I don't know if this is PTSD related or not but whenever we're at a restaurant or anything, my vet has to scope everyone around us out, and if I'm honest, I hate it. It makes me feel like I'm not interesting enough to hold his attention or something. Someone help me understand?
Is it possible for you to reframe this in your mind?
In his mind, he's keeping an eye on everything else going on around you to keep you both safe - and he's doing that because you do matter to him, and warrant protecting, not because you don't matter.
Ever seen someone walk into a fountain/wall/off a curb/etc. because they’re so focused on their phone they’re paying zero attention to where they’re walking? Maybe snickered up your sleeve at what a complete moron they are, not paying attention to where they are and what’s going on around them? Or some idiot parent who is letting their kid run wild, bashing into other people, and screaming, and being an obnoxious brat whilst they are just obliviously chatting away to their girlfriend, or looking at shoes, or whatever? That’s civilians in a restaurant not paying any attention to anything but the phone person sitting across from them, for most vets/ cops/ anyone trained to be aware of their surroundings. At all times. But most especially when there are changing circumstances in play.
It’s not a PTSD thing, it’s a not-being-stupid thing. And you’ll get about as much traction with most vets in trying to get their full attention out in public, as you’d get with most parents, trying to get them to ignore their kids running into the street.
If you’re with a parent with their kids? You’re not going to have their full attention until the kids are either in bed asleep, or safe and sound elsewhere under someone else’s watchful eye. If you’re with a vet/cop/etc.? You’re not going to have their full attention, until you are 1:1. In private. And even then? Any time your privacy maaaay be interrupted (foot steps on the gravel drive, a creaking floorboard, etc.) their attention will split. It’s just the nature of the beast.
Personally speaking? I won’t date anyone who looks like a squirrel on crack when we’re out in public. Whilst asking someone to NOT scan is asking them to walk into a fountain whilst texting, or let their kid run out into the street... the WAY that they scan happens to be rather important to me. The exact same way I have zip zero nada issues with territorial/alpha type men in general; I DO take issue with their claim-staking gestures. Hand on the small of my back? Lovely. Punching out the maître de? Accusing me of “making” men stare at me? Grabbing my ass? f*ck that noise. (Not that I don’t like having my ass grabbed, I do. But NOT as a way to show other men they have the right to, whilst others don’t.) Shrug. It’s just personal preference. Some women would hate the hand on the small of their back, or be insulted at not having their ass grabbed.

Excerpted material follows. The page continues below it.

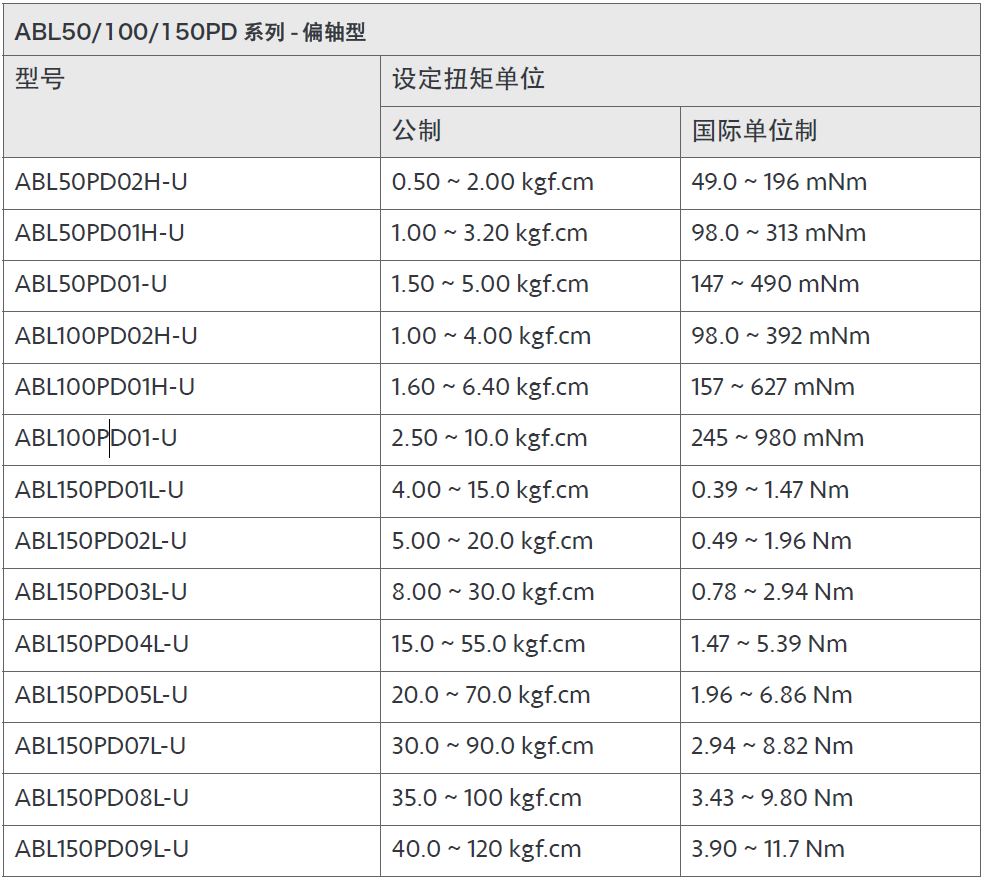The width and height of the screenshot is (984, 880).
Task: Click the ABL150PD04L-U model name
Action: pyautogui.click(x=102, y=644)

I scan. I have zero problem with the men I’m with scanning (and big problems, if they don’t). But I also have strong preferences on HOW they scan.
You might not want to be with anyone who scans. That’s fair.
You might not want to be with someone who scans in the way your BF scans. Also fair.
I scan and I'm certainly not a Vet or any other profession that calls for vigilance. I can listen to who I'm at dinner with, engage in conversation, but I AM keeping an eye on my surroundings and entrances and exits. It's how I feel safer in public. No disrespect to who I am with.
Yesterday, I asked J how his day was. He said it was crap. Why? Because he "couldn't relax until he got home". Hypervigilance is exhausting.
I scan myself now. He has walked me through his technique multiple times. I also help him by letting him know the waiter or anyone else is coming up behind him. I know what seat he will choose. I let him know when I am going to run the blender...
J scans non stop when we are in public. He's good because I never feel ignored. No wonder he likes the outdoors so much, no threats.
We went camping a couple of weeks ago. We had never been there before. New place. Strangers. Cars he doesn't know...He was on high alert the whole weekend. I knew this but the others we were with never had a clue.
We went tubing down a river one day. The water was freezing. It started to rain about half way through and then the temperature really dropped. It could have been bad. My guy springs into action, jumps in the water and propells us faster to the end of our trip. Gets the car and starts the heat immediately. We finally get back to camp to get dry and warm. J stops mid stride on the way to the tent and vomits. Between anxiety and hypervigilance he was a wreck. Again, I knew this but our party had no clue.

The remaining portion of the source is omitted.